WWE took the car and went on a far-flung meander to Apulia on Italy’s heel last year, staying in Peschici while we soaked up the sun and lazed by the Adriatic. I remember ice-cold beer, lots of olive oil chillis and even the odd plate of aglio e olio.
If there was any tiella on offer in the many restaurants we lounged in while on the Gargano, I didn’t see it. And having tasted some here tonight, rain howling down on Glasgow’s Hyndland Street outside, that’s a shame.
This apparent Apulian classic of arborio rice, potato – yes, starch and starch together is a relatively common Italian style but don’t tell MasterChef – and tomatoes, has been enhanced with some Scottish mussels. It’s not wet and creamy like risotto, but relatively dry and rich; the rice, potato and oil melding into a simple yet pleasant taste.
There were, of course, plenty of those little orecchiette available in Peschichi, pasta served, like tonight, with turnip tops, pecorino and tomato. And if we’d looked hard enough we may have come upon some of these famously hand-made fusilli from Gragnano in nearby Campania; bronze-extruded, air-dried, served tonight in Glasgow with whole baby calamari.
Yes, this is another Italian restaurant in the city but one that’s trying to be a little different.

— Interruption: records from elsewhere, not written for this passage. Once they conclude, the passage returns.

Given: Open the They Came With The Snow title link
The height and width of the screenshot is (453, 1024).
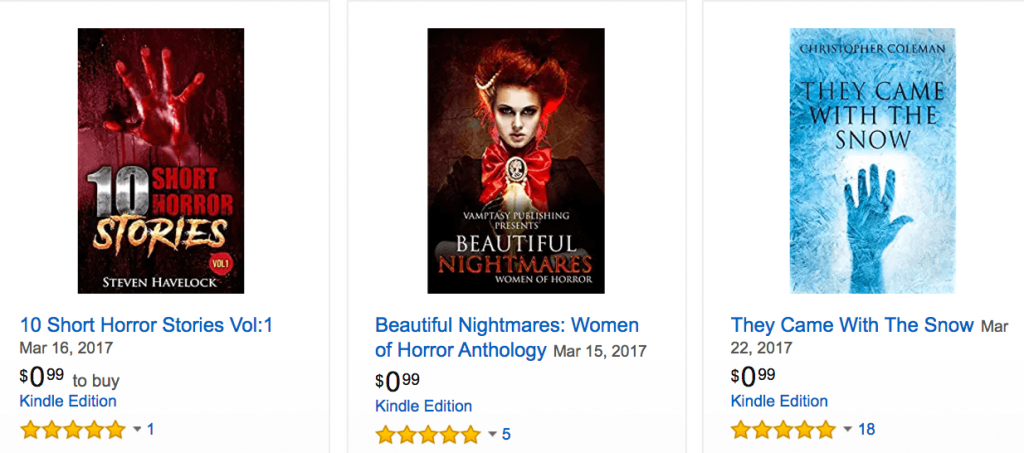Looking at the screenshot, I should pyautogui.click(x=852, y=325).
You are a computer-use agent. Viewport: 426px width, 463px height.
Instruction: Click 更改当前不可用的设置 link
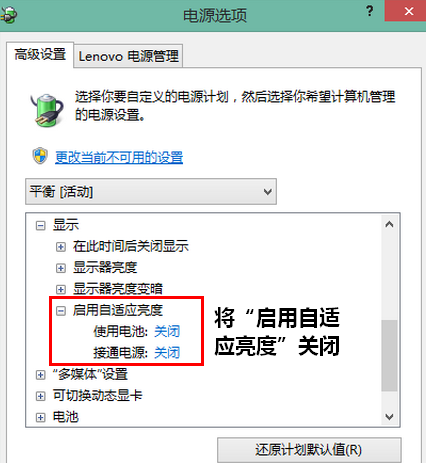click(x=119, y=157)
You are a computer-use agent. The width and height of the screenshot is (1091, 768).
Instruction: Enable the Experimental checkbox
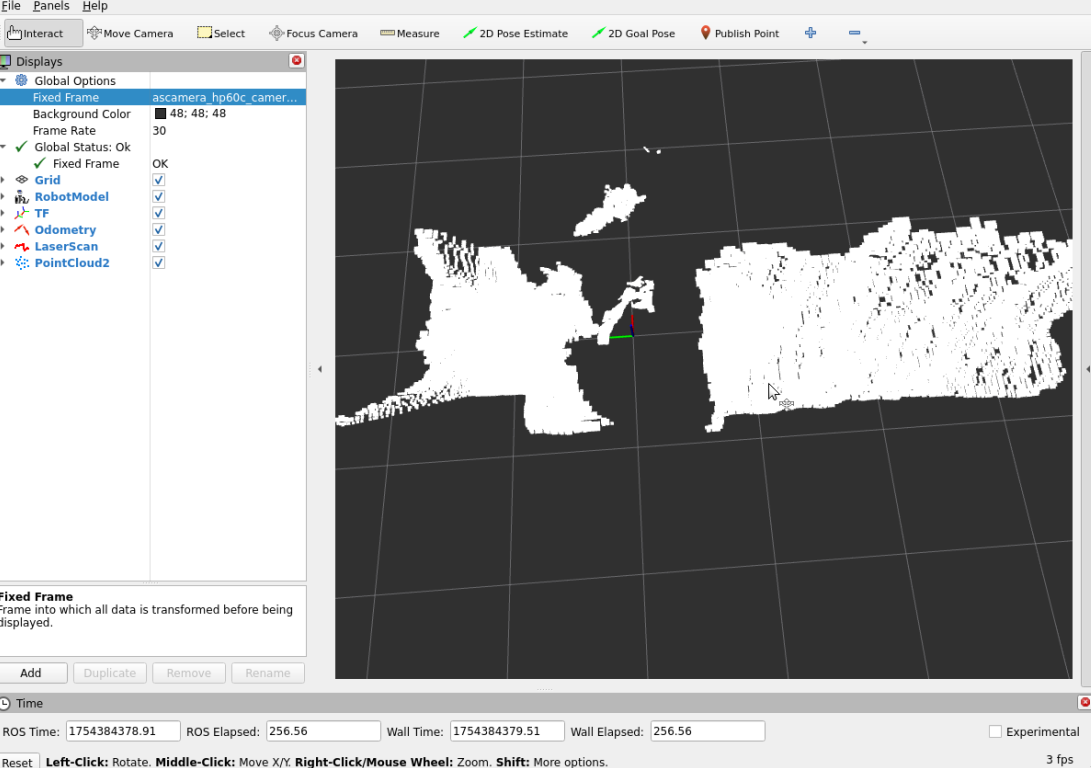995,732
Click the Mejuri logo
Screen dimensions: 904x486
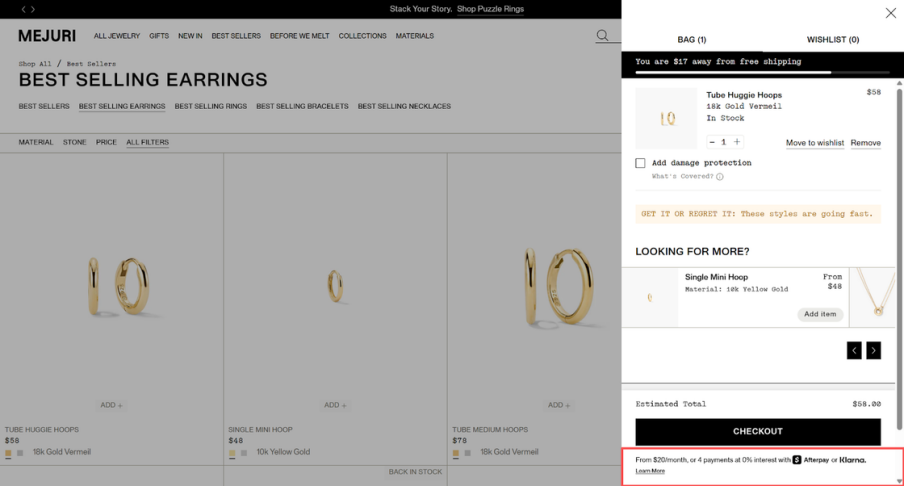[47, 36]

The decor here is relaxed and comfortable, easy on the eye, no national flags or team photos, the music a gentle selection of Christmas tunes.
Hang on. Yes, I did say Christmas tunes. In October. I can only assume the chatty manager who zips about pleasantly here, there and everywhere has understandably tuned into his very own sound system.
Anyway, we have good arancini to start as Bing croons, those deep-fried Italian rice balls stuffed variously with scamorza and nduja, meaty ragu or just flavoured with saffron. I order them at £5.95. Then panic when I notice the word “or” appearing between their flavour descriptions. “Mamma mia, £5.95 each,” I say to Debs and Luca and, later, to the manager when he asks for feedback. For an Italian staple streetfood? It turns out that’s the price for a plate of three. Phew. Bargain then.
Talking about snacks, we have already had popizze, or fried pizza dough with salt and seaweed. Warning – incoming nostalgia moment: when we were children and my mum made these, as she did regularly, there was no seaweed, but they were occasionally stuffed with one salty alici – or anchovy – each and always, always, studded with fennel seed. We called them shoosh. I have no idea how to spell that or whether it’s a dialect or family name, but they were delicious. These are obviously not as good as mum’s or my nonna’s (what could be?) but great to see them on a menu.